Однако главным трофеем стали люди. В Женеву потянулись вереницы наемников со всего континента, превратив горные тропы в дороги паломничества. И вот однажды, стоя на городской стене, я дождался. Впереди, на крепких горных лошадях, показались трое: Нартов, Монтескьё и Остерман. Грязные, обветренные, зато с победными улыбками. А за ними, растянувшись на добрую версту, шли горцы. Семь тысяч закаленных в стычках бойцов.
Все шло по плану. Слишком хорошо. Эта мысль напрягала. Поздно вечером я отправился к Анне – нужно было срочно утвердить смету на закупку пороха для новых полков. Свет лампы выхватывал из полумрака ее склоненную над горой бумаг фигуру, когда я вошел.
– Анна Борисовна, нам нужно…
Я осекся. Она подняла на меня глаза. Вид у нее был такой, будто она не спала неделю.
– Да, Петр Алексеевич, – она попыталась выдавить улыбку. – Порох. Я помню. Вот только… – она растерянно ткнула пальцем в свои же расчеты, – я, кажется, ошиблась. На целый ноль.
Ее признание – гения финансов! – в простейшей арифметической ошибке встряхнуло меня.
– Оставьте, – сказал я, мягко забирая у нее бумаги. – Утро вечера мудренее.
– Я не могу, – она покачала головой. – Если я остановлюсь, все это… – Она вдруг замолчала и, глядя в темное окно, тихо добавила: – Я купеческая дочь, Петр Алексеевич. Привыкла к честному торгу: товар – деньги. А здесь мы торгуем страхом, слухами, чужими жизнями. От этого на душе грязно.
– Пойдемте, – произнес я, не допуская возражений. – Вам нужно проветриться. Это приказ.
Мы вышли на набережную. Ночная Женева была прекрасна. Лунная дорожка дрожала на темной воде озера, вдали мерцали огни рыбацких лодок. Какое-то время мы шли молча. Мимо нас, смеясь и щебеча по-французски, проплыла компания: пара молодых офицеров и местные девушки. Яркие, красивые, беззаботные. Я невольно проводил их взглядом.
– Я вижу, как вы на них смотрите, – с грустной иронией произнесла Анна. – Они – здешние, фарфоровые статуэтки. А я… простая московская купчиха. От меня пахнет не фиалками, а чернилами и сургучом.
Я хотел было возразить, сказать что-то дежурно-ободряющее, но она вдруг остановилась, повернулась ко мне и посмотрела в глаза. Не успел я что-то сказать, как она шагнула вперед и поцеловала меня. Быстро, в губы. И тут же отстранилась, ее щеки вспыхнули румянцем.
Я замер. Мой мозг завис, столкнувшись с абсолютно иррациональным поступком. Глядя на ее смущенное и одновременно вызывающее лицо, я не находил нужного алгоритма, не знал, что сказать.
А потом я рассмеялся.
Не усмехнулся, не хмыкнул. А рассмеялся. Громко и от души.
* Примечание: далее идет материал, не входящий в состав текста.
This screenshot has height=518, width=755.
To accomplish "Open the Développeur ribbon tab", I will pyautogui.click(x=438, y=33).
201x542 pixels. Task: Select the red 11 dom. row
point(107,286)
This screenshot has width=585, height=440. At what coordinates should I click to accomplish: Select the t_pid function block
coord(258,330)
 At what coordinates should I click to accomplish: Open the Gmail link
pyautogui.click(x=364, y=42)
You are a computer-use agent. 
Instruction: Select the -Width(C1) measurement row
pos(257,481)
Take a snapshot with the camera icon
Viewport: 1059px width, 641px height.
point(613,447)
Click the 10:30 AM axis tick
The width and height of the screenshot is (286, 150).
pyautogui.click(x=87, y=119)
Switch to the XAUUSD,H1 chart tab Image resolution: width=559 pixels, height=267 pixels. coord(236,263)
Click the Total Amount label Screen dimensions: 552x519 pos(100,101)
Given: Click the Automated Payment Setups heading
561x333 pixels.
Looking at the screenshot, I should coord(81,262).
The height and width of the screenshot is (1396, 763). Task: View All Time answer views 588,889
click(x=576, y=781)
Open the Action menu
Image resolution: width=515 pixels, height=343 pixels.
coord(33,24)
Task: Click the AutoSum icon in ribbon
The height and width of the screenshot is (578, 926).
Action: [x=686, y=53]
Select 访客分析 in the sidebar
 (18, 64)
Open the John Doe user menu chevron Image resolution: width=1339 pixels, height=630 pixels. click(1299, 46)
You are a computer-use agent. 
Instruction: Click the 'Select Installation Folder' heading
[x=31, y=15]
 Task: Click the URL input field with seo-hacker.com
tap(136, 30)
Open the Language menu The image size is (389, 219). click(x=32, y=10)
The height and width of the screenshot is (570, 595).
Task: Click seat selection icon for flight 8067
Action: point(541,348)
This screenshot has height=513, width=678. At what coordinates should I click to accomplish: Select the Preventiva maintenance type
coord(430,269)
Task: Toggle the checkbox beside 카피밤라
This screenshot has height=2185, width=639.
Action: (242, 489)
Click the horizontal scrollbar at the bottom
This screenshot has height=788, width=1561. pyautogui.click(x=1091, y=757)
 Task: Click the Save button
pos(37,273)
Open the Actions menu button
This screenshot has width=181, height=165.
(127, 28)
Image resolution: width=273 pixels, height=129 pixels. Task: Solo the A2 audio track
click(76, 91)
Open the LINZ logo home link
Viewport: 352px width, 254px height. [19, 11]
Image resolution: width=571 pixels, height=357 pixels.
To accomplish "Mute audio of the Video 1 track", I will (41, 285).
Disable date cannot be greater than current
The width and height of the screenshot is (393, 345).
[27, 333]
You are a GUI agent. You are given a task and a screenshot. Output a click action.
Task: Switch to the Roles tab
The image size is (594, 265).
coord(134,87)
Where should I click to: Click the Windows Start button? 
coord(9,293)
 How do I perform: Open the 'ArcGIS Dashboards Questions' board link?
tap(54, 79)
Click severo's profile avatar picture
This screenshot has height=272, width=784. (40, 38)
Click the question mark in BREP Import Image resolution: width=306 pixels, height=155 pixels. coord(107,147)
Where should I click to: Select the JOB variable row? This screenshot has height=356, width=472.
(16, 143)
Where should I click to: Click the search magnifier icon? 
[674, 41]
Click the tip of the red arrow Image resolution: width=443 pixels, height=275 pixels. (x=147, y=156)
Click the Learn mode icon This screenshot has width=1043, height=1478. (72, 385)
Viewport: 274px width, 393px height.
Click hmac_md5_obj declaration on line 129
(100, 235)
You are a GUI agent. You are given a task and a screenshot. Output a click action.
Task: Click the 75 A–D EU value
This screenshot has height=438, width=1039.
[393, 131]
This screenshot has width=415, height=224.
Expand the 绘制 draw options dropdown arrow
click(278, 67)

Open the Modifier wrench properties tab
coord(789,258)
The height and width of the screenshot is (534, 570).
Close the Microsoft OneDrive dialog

Улыбка сползла с ее лица, в глазах мелькнула обида. Она нахмурилась и отвернулась.
– Простите, Петр Алексеевич. Это была глупость.
Она сделала шаг, чтобы уйти, но я поймал ее за руку. Смех оборвался. Я молча развернул ее к себе. Она упорно не смотрела мне в глаза. Тогда я взял ее за подбородок, заставив поднять голову, и поцеловал. Медленно, по-настоящему.
Мы стояли так, довольно долго, посреди пустой набережной, под холодными звездами. Когда я отстранился, она смотрела на меня совсем другими глазами.
– Так… – я прокашлялся, пытаясь вернуть контроль над ситуацией и собственным голосом. – Что там со счетами на порох?
Она не ответила. Только в глазах ее зажглось что-то новое, а губы тронула едва заметная, совсем другая улыбка.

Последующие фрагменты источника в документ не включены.